NEW YORK--My father taught me to go left.
Not politically. He was a right-wing Republican. At the movies.
"Most people choose the right entrance," he told me. "There are usually more seats on the left side of the theater." He dressed like a conformist, but Dad was a contrarian. "If you don't know what to do," he said, "do the exact opposite of what everyone else is doing. On average, conventional wisdom is always wrong. Run away from the crowd--and you'll come out ahead in the long run."
Never has the wisdom of his words been more apparent. Acting like Chicken Little proven right, government and business are making decisions that are the exact opposite of the right ones. Which is nothing new. Politicians and businessmen also do the exact opposite of what they should do during boom times, too. If the leaders of our government and major corporations were smart, they would respond to booms and busts the opposite of the way they do.
During a boom, salaries are high, stock prices rise, state and federal tax revenues go up and governments run a surplus. Soon we hear calls to cut taxes. As a result, tax rates fall. So do government revenues. This is stupid. During a period of growth governments should increase taxes. After all, people can afford to pay more when they earn more.
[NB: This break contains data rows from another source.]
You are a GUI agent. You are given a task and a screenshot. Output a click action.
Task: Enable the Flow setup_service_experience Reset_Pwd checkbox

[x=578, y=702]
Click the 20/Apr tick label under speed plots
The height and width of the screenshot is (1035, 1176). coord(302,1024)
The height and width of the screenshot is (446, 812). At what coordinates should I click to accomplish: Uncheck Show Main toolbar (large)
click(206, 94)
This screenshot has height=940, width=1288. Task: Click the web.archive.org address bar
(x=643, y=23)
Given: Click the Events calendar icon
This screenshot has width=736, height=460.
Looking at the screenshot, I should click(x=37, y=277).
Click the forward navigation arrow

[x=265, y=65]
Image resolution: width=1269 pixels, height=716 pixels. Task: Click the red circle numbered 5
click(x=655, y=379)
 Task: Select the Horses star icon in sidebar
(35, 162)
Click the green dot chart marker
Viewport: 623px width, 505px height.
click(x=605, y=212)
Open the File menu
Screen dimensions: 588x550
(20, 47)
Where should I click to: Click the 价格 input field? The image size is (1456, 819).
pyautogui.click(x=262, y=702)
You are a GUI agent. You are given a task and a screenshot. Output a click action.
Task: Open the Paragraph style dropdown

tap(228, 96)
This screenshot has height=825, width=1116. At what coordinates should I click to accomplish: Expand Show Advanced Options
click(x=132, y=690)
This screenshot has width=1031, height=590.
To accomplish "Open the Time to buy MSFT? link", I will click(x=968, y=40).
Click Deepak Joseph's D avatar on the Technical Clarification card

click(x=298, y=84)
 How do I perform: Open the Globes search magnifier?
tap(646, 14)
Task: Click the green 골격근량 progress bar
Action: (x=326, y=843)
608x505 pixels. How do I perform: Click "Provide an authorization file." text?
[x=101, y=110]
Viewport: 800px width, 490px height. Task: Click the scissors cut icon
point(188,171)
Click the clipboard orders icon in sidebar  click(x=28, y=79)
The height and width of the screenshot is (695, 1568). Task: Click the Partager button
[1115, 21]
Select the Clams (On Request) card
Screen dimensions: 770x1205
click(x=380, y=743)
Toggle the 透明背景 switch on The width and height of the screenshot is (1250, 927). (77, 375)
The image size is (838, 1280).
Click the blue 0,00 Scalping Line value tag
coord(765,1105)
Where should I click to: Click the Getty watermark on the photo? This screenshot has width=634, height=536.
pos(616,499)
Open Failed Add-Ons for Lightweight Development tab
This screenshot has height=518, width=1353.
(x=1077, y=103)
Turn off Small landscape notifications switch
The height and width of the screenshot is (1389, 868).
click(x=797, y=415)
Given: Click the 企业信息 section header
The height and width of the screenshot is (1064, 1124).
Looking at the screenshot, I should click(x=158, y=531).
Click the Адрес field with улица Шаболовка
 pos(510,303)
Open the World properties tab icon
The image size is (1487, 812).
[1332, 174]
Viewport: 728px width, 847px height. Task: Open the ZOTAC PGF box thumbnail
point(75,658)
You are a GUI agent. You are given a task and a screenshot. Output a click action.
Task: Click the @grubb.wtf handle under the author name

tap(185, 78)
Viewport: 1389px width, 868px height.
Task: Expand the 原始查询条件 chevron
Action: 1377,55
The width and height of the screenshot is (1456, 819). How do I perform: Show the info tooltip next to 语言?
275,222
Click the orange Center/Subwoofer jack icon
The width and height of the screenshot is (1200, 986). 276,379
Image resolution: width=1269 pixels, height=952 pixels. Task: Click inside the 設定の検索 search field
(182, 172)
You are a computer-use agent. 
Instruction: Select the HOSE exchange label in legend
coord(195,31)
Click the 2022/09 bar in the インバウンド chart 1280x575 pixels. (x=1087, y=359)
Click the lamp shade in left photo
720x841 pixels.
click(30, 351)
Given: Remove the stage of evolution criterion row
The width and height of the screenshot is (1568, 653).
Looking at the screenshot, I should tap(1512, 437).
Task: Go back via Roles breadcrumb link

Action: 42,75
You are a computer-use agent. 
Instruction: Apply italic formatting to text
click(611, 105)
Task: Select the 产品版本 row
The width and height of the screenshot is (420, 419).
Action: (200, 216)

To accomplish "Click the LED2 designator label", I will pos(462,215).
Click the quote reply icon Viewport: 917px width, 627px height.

During a bust, salaries stagnate or decline. Securities markets crash, governments run into trouble. So they raise taxes. This is stupid, too. People are broke. The last thing they can afford is higher taxes. Governments should cut taxes when the economy sucks. They should be drawing on that nest egg they should have stashed away to pay bills and stimulate recovery.
The Stupid Opposite Game has been in full effect since the mid-1990s. Bill Clinton, who presided over the largest and longest economic expansion in U.S. history, slashed income taxes. President Barack Obama, dealing with the gravest economic catastrophe since the 19th century, is effectively increasing them. To Obama's credit, he doesn't have a choice. The cycle can only be broken during a boom. It has to begin with that nest egg.
Then there's spending. Obama is a victim of the fear reflex, proposing a freeze of federal spending for the rest of his term--except for the military. Hit especially hard would be the Army Corps of Engineers. This is the opposite of what he ought to be proposing.
The Corps of Engineers builds the massive public works projects that immediately employ thousands of workers and leave a legacy of infrastructure that can promote future growth. As FDR did during the 1930s, Obama ought to increase spending on infrastructure.
The military budget ought to be slashed. True, wars stimulate the economy. But they cost more than they earn--in lives, subsequent foreign aid and international contempt.
If CEOs and government officials were smart, they would be hiring like crazy. Millions of smart people are out of work. They can be hired much more cheaply than in the late 1990s. Venture capitalists ought to be loosening their purse strings. There's no better time to start a new business.
So what is a good contrarian to do? Celebrate. Take chances. Because the sky really is falling--and that's great.